‘Groot is toch die genade, die God ons schenkt in de Geliefde. Weet je,
ik ben er al dagen lang stil van. En mijn hart zingt.’
We beseffen het te weinig, wat we allemaal aan Hem te danken hebben.
Ons hart kan er van overvloeien, zoveel is het. Heerlijk. Een plaats met
Hem te midden van de hemelingen. Wat is dat geweldig he.
‘En wat bedoelt Paulus nu in vers 10, van Efeziërs 1?’
Daar staat ook weer zoiets geweldigs. De toekomst van het universum,
het heelal, ligt al vast. Dat schip heeft vaste koers: op naar het hoofd,
Christus! Heel die schepping, alle schepselen, mensen en hemelingen,
zullen onder dat ene Hoofd gebracht worden. Dat is het grote werk, dat
God door Christus Jezus uitvoert, met twee instrumenten: Israël en de
gemeente, die Zijn lichaam is.
Hoofd-zijn houdt automatisch in: redder zijn.

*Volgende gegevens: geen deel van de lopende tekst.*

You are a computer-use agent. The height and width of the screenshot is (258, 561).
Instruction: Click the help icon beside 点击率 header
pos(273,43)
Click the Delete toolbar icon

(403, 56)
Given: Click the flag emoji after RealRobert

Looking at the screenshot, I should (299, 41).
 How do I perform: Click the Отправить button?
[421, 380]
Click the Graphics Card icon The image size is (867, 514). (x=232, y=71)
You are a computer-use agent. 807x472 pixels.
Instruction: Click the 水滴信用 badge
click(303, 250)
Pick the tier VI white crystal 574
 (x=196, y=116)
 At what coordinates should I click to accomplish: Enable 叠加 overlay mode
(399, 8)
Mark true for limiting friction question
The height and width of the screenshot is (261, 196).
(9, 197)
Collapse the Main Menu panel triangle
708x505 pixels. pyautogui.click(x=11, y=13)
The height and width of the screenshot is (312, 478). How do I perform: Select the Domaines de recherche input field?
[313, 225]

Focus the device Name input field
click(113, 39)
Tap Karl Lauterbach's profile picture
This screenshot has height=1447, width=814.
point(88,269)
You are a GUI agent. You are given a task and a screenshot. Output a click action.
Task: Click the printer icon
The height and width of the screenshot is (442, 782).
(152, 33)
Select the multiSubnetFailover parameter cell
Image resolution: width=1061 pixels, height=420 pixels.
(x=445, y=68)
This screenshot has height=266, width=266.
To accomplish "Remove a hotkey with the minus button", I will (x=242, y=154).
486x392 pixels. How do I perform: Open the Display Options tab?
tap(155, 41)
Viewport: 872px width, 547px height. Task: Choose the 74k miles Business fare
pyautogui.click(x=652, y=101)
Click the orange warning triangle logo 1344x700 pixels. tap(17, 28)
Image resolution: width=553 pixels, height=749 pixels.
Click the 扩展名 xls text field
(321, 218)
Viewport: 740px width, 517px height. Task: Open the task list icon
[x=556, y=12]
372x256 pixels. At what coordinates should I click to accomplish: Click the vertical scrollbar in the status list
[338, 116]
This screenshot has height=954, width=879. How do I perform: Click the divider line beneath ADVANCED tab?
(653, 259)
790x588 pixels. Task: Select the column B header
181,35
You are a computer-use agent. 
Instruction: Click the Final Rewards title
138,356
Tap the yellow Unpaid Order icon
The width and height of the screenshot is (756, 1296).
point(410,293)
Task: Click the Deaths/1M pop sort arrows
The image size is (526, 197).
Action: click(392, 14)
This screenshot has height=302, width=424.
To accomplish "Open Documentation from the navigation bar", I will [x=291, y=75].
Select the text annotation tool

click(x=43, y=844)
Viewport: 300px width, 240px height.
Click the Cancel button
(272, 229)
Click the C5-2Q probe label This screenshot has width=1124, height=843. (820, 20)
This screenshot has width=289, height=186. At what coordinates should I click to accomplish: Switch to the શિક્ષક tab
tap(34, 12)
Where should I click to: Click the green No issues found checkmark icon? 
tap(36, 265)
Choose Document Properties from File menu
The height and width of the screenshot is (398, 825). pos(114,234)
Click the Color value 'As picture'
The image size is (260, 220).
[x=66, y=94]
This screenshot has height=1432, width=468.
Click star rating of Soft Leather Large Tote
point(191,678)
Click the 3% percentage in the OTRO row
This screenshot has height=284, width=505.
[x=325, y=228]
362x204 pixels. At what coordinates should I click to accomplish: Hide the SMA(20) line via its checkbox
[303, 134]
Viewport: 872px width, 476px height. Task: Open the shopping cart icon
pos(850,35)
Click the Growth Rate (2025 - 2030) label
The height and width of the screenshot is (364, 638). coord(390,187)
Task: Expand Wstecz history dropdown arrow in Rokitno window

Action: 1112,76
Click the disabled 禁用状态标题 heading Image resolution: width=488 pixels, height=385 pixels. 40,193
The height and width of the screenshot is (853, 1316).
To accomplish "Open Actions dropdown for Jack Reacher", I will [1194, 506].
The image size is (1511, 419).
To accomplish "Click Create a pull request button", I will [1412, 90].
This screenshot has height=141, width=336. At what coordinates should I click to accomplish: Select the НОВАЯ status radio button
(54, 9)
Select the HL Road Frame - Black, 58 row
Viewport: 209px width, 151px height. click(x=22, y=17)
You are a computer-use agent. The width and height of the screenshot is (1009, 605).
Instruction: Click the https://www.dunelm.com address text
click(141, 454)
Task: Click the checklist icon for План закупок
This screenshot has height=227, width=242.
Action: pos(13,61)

Hij is de grote redder, van
al wat onder Hem gebracht wordt. En dat is alles omvattend. Teveel om te
bedenken, je kunt er met je hart amen op zeggen. Wat een grote Heer hebben
wij leren kennen: Christus, de kracht en de wijsheid van God. Hoofd van alles!
‘Oh, dat betekent dat woord ‘culmineren’ dus in de concordante vertaling.
Het komt tot een hoogtepunt, als heel de schepping Hem als hoofd erkent.’
Wat een grote toekomst ligt er klaar voor al die mensen, de meesten hebben daar
nog geen idee van en God schenkt het ons om daar iets van te weten. Rijkdom!